Experience on the ground: what this looks like in real life
Across the country, the human experience behind this issue looks painfully familiar. A mother gets a call that her adult son has been arrested again for a low-level offense connected to drug use. She is relieved he is alive, ashamed that relief arrived in the shape of handcuffs, and terrified that release will come before treatment does. She does not want him excused. She wants him stabilized. What families often need is not another dramatic court date. They need a clinic that can evaluate him quickly, start treatment, address his anxiety, help with transportation, and keep him connected long enough for life to become recognizable again.
Talk to people who work in emergency care and you hear a similar story. Paramedics and ER clinicians often see the same patients over and over: overdose, revival, discharge, arrest, release, repeat. They know that survival in the moment is only step one. Without follow-up treatment, medication access, and recovery support, the crisis often returns. For many clinicians, the frustration is not that people do not want to get better. It is that the system makes “getting better” absurdly difficult while making incarceration weirdly efficient.
Then there are people who have lived through both systems. Many describe jail as interruption, not recovery. They may be forced into withdrawal, cut off from medication that had been helping, separated from children, jobs, or housing, and then released back into the same environment with even fewer resources than before. By contrast, people who enter treatment and find a program that fits often describe something less dramatic but more important: routine. A medication refill. A counselor who remembers their name. A case manager who helps them replace an ID card. A peer support specialist who says, without flinching, “You’re not done. Come back tomorrow.” Recovery often grows from these unglamorous details.

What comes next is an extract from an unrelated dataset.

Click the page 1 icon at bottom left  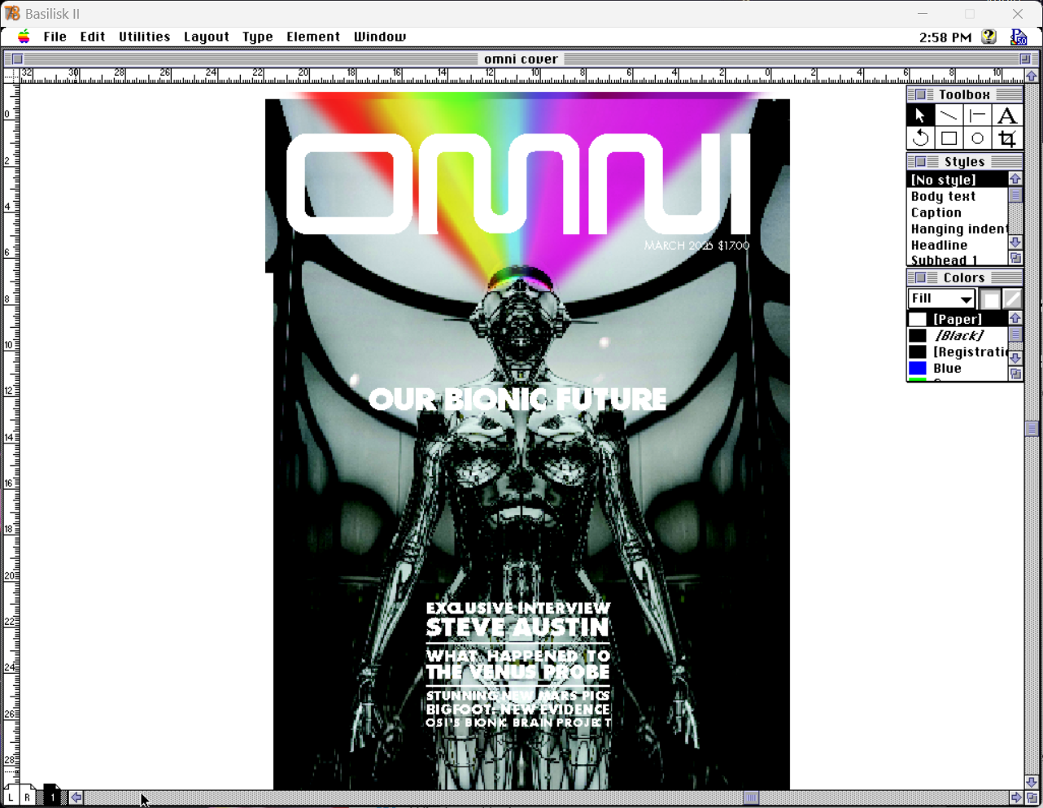[x=52, y=797]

Judges, probation officers, and jail health staff see the policy gap too. They know some individuals need secure custody because of violence or serious public-safety concerns. But they also know many others are cycling through the system because addiction keeps driving low-level behavior. For that population, clinic-based care can do what jail rarely does: reduce cravings, manage mental health, connect people to work and housing, and lower the odds of another crisis. Even professionals inside the justice system increasingly recognize that jails are being used as backup treatment centers they were never designed to be.
And for people in recovery, the biggest difference is often dignity. In a clinic, they are patients. In jail, they are inmates. That change in identity matters more than policymakers sometimes admit. People tend to move toward the role a system assigns them. A treatment system says, “You have a condition, and we will help you manage it.” A punishment-only system says, “You are the problem.” One of those messages can support recovery. The other usually deepens despair. If the country is serious about saving lives, supporting families, and improving public safety, it has to stop confusing containment with care.
Conclusion
People dealing with addiction belong in clinics, not jails, because addiction is a medical condition with social consequencesnot a moral category with a jail cell attached. Evidence-based treatment can reduce overdose deaths, improve stability, and even lower reincarceration. Punishment-first strategies, by contrast, often interrupt care, increase risk after release, and keep communities stuck in an expensive cycle of crisis.
The smarter path is not complicated, even if implementing it takes work: screen early, treat aggressively, use medications when appropriate, support recovery after release, and build community systems strong enough to catch people before the next arrest does. America does not need another decade of pretending jail is a detox center, a psychiatric unit, a housing plan, and a recovery program rolled into one. It is not. Clinics save more lives. And if the goal is less harm and more healing, that is where policy should lead.